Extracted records
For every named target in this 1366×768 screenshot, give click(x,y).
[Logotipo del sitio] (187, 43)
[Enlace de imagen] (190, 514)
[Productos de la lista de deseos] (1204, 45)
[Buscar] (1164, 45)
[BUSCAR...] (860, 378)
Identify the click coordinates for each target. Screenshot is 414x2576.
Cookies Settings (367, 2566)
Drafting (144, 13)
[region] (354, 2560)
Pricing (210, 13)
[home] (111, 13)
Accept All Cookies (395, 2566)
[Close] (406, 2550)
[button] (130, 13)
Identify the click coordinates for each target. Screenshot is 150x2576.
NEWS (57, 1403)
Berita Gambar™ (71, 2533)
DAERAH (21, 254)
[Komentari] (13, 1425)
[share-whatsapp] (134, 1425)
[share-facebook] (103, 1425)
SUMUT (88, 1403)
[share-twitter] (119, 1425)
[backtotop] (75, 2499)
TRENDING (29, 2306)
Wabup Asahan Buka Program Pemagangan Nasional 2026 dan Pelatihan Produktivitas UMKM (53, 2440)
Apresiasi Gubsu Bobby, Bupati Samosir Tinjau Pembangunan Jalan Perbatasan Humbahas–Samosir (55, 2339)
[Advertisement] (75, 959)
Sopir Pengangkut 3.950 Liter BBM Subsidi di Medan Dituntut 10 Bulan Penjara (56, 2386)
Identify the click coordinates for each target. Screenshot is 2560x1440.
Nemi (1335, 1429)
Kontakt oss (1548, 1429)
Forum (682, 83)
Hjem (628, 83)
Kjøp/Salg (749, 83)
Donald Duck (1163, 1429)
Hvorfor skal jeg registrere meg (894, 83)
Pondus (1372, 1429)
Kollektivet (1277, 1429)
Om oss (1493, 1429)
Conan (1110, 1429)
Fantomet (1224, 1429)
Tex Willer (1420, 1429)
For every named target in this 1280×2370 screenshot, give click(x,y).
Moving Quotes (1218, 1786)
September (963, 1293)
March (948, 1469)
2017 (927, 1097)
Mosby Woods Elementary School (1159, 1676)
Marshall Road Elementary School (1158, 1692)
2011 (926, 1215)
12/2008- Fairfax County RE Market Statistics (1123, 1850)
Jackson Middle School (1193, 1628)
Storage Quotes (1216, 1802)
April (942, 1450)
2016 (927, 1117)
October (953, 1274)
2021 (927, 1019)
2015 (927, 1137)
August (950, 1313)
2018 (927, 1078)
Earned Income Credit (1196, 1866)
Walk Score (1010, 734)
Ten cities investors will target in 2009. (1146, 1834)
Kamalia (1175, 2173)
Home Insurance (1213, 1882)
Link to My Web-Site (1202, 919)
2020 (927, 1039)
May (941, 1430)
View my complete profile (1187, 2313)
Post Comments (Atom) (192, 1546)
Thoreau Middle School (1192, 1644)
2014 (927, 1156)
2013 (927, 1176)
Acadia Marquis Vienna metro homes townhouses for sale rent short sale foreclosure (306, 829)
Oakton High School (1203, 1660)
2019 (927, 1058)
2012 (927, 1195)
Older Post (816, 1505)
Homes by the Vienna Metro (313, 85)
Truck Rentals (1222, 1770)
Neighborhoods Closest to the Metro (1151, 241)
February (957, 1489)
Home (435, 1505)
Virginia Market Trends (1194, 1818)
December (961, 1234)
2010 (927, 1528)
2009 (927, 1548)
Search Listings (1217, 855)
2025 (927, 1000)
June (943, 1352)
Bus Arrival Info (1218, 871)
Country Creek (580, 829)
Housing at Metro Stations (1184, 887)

● PROBLEM REQUIREMENTS: Pull every line with the string "give" from the data above.

● YOUR SOLUTION:
For every named target in this 1366×768 screenshot, give click(x,y).
For every named target in this 1280×2370 screenshot, give click(x,y).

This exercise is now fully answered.